CF patients aged 12 y or more, carrying at least one copy of F508del mutation, in stable condition, reliably performing spirometry

Description

Inclusion Criteria:

  • Cystic fibrosis diagnosis
  • At least 12 years old
  • Carrier of at least one copy of F508del mutation
  • Ability to perform reliable and reproducible spirometry
  • Medical and psychological stability
  • written consent
  • owning a smartphone

Exclusion Criteria:

  • Lung transplant
  • FEV1 > 120 % pr (%GLI) at the inclusion test
  • Pulmonary exacerbation

Study Plan

This section provides details of the study plan, including how the study is designed and what the study is measuring.

How is the study designed?

Design Details

  • Observational Models: Cohort
  • Time Perspectives: Prospective

Cohorts and Interventions

Group / Cohort
Intervention / Treatment
CF patients before (3 days) and during (14 days) ETI treatment

Patients over 12 years old and eligible will start ETI treatment ( current standart treatment).

  • Morning: Elexacaftor 100 mg, Tezacaftor 50 mg, Ivacaftor 75 mg, 2 tablets
  • Evening: Ivacaftor 150 mg
Drug: Elexacaftor 100 MG / Ivacaftor 75 MG / Tezacaftor 50 MG, 2 tablets each morning + Ivacaftor 150 mg one tablet each evening
Patients will daily perform home spirometry and complete a respiratory symptoms score before (3 days) and during (first 14 days) ETI treatment.
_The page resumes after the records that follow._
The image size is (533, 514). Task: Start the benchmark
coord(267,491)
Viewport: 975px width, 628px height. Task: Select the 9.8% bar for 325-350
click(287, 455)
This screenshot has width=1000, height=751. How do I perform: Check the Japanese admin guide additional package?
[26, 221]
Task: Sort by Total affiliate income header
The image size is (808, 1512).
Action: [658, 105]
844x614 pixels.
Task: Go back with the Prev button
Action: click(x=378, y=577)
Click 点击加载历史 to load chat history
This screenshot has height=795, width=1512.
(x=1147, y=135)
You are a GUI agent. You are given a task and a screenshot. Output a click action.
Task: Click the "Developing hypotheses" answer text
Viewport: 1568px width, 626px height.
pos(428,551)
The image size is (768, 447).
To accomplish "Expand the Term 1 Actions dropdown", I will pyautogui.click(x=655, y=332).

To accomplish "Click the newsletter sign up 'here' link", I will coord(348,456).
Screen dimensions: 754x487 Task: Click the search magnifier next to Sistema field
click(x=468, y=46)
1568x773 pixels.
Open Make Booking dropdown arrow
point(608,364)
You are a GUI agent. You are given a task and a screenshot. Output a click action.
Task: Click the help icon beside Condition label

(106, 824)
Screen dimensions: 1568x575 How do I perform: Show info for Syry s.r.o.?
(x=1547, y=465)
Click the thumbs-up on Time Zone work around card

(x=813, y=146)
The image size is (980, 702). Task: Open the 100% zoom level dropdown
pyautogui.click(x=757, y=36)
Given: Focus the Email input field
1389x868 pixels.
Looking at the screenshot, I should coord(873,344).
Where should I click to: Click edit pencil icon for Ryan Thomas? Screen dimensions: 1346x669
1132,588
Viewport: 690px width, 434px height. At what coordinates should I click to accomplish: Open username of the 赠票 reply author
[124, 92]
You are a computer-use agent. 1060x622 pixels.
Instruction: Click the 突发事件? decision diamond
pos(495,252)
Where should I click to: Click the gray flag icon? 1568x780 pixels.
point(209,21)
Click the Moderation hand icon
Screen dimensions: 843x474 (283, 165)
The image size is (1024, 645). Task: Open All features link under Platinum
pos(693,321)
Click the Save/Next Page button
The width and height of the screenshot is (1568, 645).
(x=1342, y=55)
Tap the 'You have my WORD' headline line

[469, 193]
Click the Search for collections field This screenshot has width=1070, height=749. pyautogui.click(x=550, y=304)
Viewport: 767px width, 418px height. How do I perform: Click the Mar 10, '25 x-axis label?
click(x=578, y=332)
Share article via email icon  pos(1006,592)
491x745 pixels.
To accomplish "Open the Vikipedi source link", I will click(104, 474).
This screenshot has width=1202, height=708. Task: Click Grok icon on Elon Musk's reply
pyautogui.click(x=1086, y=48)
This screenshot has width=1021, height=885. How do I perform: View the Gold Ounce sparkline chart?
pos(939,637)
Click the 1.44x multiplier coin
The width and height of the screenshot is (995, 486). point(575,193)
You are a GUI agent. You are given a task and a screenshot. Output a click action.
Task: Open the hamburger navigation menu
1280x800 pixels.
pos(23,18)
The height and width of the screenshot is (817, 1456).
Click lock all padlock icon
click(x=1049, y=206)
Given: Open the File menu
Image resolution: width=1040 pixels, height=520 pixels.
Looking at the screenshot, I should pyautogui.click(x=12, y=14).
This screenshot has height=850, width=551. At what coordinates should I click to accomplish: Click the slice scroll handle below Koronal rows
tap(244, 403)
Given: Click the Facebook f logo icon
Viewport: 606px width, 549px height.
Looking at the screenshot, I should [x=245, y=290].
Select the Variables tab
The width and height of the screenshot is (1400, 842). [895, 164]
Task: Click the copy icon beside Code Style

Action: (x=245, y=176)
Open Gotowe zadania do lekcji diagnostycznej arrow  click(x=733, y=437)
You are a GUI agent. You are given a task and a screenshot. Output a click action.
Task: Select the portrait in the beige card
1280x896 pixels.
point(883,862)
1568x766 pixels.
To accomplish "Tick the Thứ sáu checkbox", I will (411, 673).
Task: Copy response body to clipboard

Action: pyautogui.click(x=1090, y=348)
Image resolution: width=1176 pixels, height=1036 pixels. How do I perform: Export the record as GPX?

What is the study measuring?

Primary Outcome Measures

Outcome Measure
Measure Description
Time Frame
FEV1 changes from baseline (3 days before treatment) to Day 14 under ETI
Time Frame: 17 days
Daily home spirometry with Spirobank device, between 14H-20H, before nebulization and / or physiotherapy
17 days

Secondary Outcome Measures

Outcome Measure
Measure Description
Time Frame
Respiratory symptoms score changes from baseline (3 days before treatment) to Day 14 under ETI
Time Frame: 17 days
Daily scoring unsing a respiratory questionnaire (8 questions); each item is scored 1 to 5 (worse score: 40)
17 days

Collaborators and Investigators

This is where you will find people and organizations involved with this study.

Sponsor

CHC MontLégia

Investigators

  • Principal Investigator: Patrick Lebecque, PhD, CHC MontLégia

Study record dates

These dates track the progress of study record and summary results submissions to ClinicalTrials.gov. Study records and reported results are reviewed by the National Library of Medicine (NLM) to make sure they meet specific quality control standards before being posted on the public website.

Study Major Dates

Study Start (Actual)

September 1, 2022

Primary Completion (Anticipated)

November 30, 2022

Study Completion (Anticipated)

November 30, 2022

Study Registration Dates

First Submitted

October 21, 2022

First Submitted That Met QC Criteria

October 25, 2022

First Posted (Actual)

October 31, 2022

Study Record Updates

Last Update Posted (Actual)

October 31, 2022

Last Update Submitted That Met QC Criteria

October 25, 2022

Last Verified

October 1, 2022

More Information

Terms related to this study

Keywords

Additional Relevant MeSH Terms

Other Study ID Numbers

  • ML001

Drug and device information, study documents

Studies a U.S. FDA-regulated drug product

Yes

Studies a U.S. FDA-regulated device product

No

product manufactured in and exported from the U.S.

Yes

This information was retrieved directly from the website clinicaltrials.gov without any changes. If you have any requests to change, remove or update your study details, please contact register@clinicaltrials.gov. As soon as a change is implemented on clinicaltrials.gov, this will be updated automatically on our website as well.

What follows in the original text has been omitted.